The Brothers Znamensky Memorial () is an annual track and field competition which is held at the Meteor Stadium in Zhukovsky, Russia.

The event is held in memory of Seraphim and Georgy Znamensky, the 1930s Soviet champions in long-distance running who died in 1942 and 1946, respectively. It was established in 1949, and received an international status in 1958, as only Soviet (Russian) athletes competed in 1949–1950 and 1998, and there was a break in the event between 1950 and 1958. 

Each edition features memorial races over distances from 1500 metres to 10,000 metres. The event has attracted many high-profile runners throughout the decades, from Gaston Roelants and Pyotr Bolotnikov to Kip Keino and Evgeni Ignatov, through to Noureddine Morceli and Daniel Komen. The memorial is a highly international competition: athletes from over 50 countries have reached the podium at the Brothers Znamensky meet. The meeting typically features ten events for national level competitors and sixteen events with international fields.

EXTRACTED RECORDS =>
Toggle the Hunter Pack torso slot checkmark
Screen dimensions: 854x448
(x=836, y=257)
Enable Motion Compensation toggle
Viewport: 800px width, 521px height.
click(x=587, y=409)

SET PROBLEM =>
Please pick up the Brothers Znamensky Memorial text at its last sentence and carry it forward. The records are separate from the Brothers Znamensky Memorial text.

TASK RESULT =>
The meeting has held an IAAF status from 2000 onwards. Initially it was part of the IAAF Grand Prix circuit, then became part of the IAAF World Athletics Tour and the IAAF World Challenge Meetings until 2011 when it was replaced by the Moscow Challenge. Currently it is one of the European Athletics Outdoor Classic Meetings. The competition was previously held at various locations in Russia, but following the completion of the Meteor Stadium the event became an annual fixture in Zhukovsky. The current meeting director is Mikhail Butov.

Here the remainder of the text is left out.